*Exercises to complete*:
#1 In the text on living trusts, what would a court have to do if someone became incapacitated without a trust or power of attorney naming a person to act for them?
#2 Extend the text on living trusts by picking up after its final sentence.

The other factor to look at is the level of assets you have. The greater the value of your assets, specifically if they include real estate, then there is a greater need for a living trust.

Therefore, a young, healthy person, with very little assets probably does not need a trust right now. That does not mean that a young person does not need estate planning such as a will and other documents like a power of attorney.

But, as someone ages, particularly as they get into their 50s and beyond, it is very important to consider whether a trust makes sense. As people get older, they tend to have more, rather than less assets.  The risk of death also goes up.   Again, however, there is no “one size fits all” approach.

With that said, more and more younger people are setting up trusts, because they recognize that a trust can help protect them against an uncertain future, such as sudden death, an accident, or should they become incapacitated.


With a trust in place, you have named successor trustees. Their job is to not only act in the event of your death, but also should you become incapacitated. That successor trustee would take over your responsibility and would begin managing your trust assets for you.

If you have not set up a trust or other power of attorney document naming someone to act on your behalf should you become incapacitated, a court would have to name a person to act on your behalf in a guardianship proceeding.

This can be a long, drawn out, expensive process.  There is substantial, and on-going court intervention into your financial affairs.  This can be avoided by setting up a trust (for trust assets) and power of attorney documents, naming an agent to act for you, for non-trust assets.


Assets held in your living trust at your death can be managed by the trustee of your living trust and distributed in accordance with your directions in the trust. The trustee is also accountable to your beneficiaries for the trust assets held for their benefit after your death. Trust assets would not be required to go through probate, and therefore would not become public record. This provides for a smooth transition of your property, without court intervention.

The cost of setting up and managing a living trust are often much less than the cost of going through probate.

*Excerpted data*:
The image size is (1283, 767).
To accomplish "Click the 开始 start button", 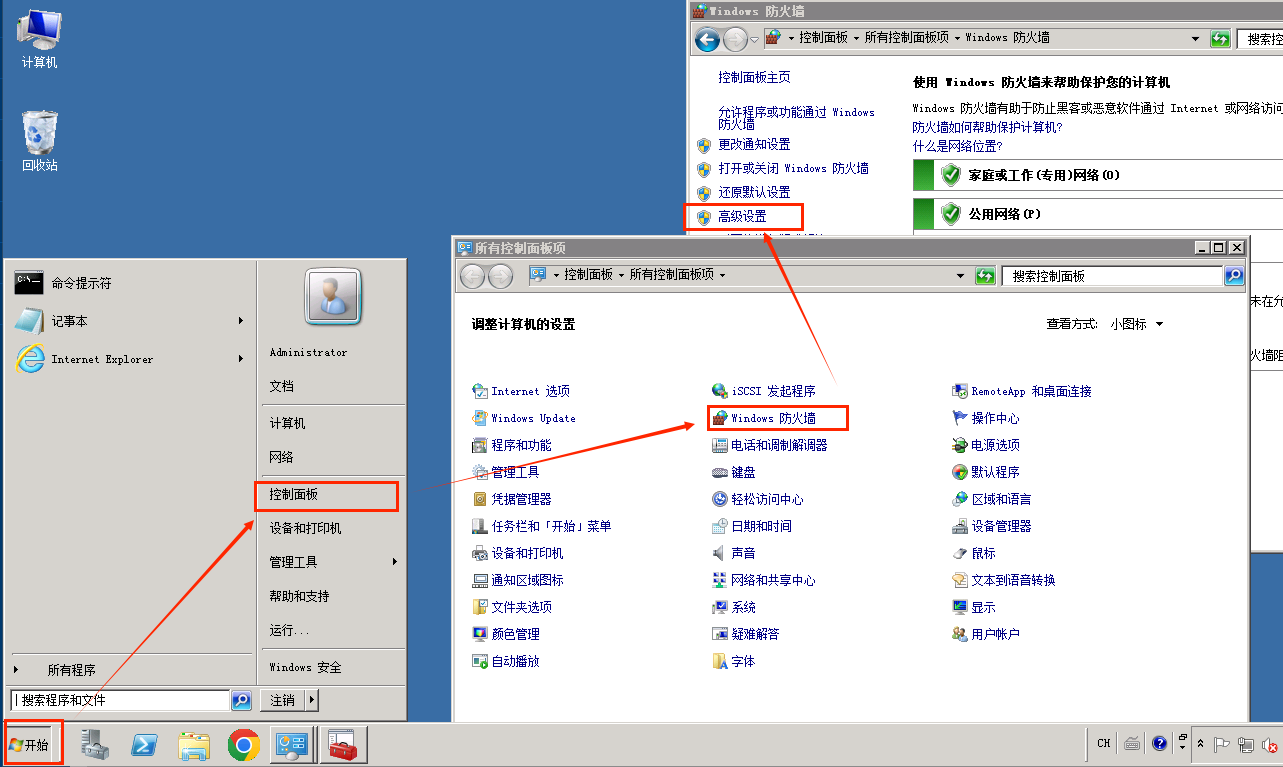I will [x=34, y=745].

* * *

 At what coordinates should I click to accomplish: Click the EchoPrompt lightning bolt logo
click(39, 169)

*Exercise answers*:
#1 The court would have to name a person to act on their behalf in a guardianship proceeding.

#2
Most people are their own initial trustees of their trust. In the case of couples, both may serve together as initial trustees. When one has died or can no longer act, the other person simply takes over as sole trustee.

Then, once both people have died or can no longer act, successor trustees would have been named in the trust, who would act to carry out your wishes as established in the trust.

There are many important factors to consider when selecting successor trustees. For instance, do you trust the person to make sound financial decisions? Are they located in an area where it would be easy for them to act on your behalf?

You should meet with an experienced estate planning attorney for advice on how to choose successor trustees. Choice of trustees can be one of the most important decisions of any good estate plan.


As long as you choose your trustees wisely, there really is no downside to having a trust.  The initial cost of setting one up will be higher than a will, depending on how complex the estate is.  But, the advantages of not having to deal with the hassles and headaches (not to mention the cost) of probate for your family is worth the extra expense up front.


Yes.  You would need what’s called a “pour-over will.”  Your trust would only control assets to which you made subject to the trust.

If for some reason you forgot to transfer a piece of property into the trust, the will would act to sweep up those assets and “pour-over” those assets into the trust, to be administered and distributed according to the terms of the trust.

You always want to have one plan of distribution, not multiple plans.  By pouring over assets into the trust, this ensures that a trustee can distribute all of your property according to the plan you outlined in your trust.

Of course, it’s important to remember that you would not avoid probate for the items that did not make their way into your trust.  Probate may still be required. So it’s particularly important to make sure any substantial assets acquired during your lifetime, find their way into your trust.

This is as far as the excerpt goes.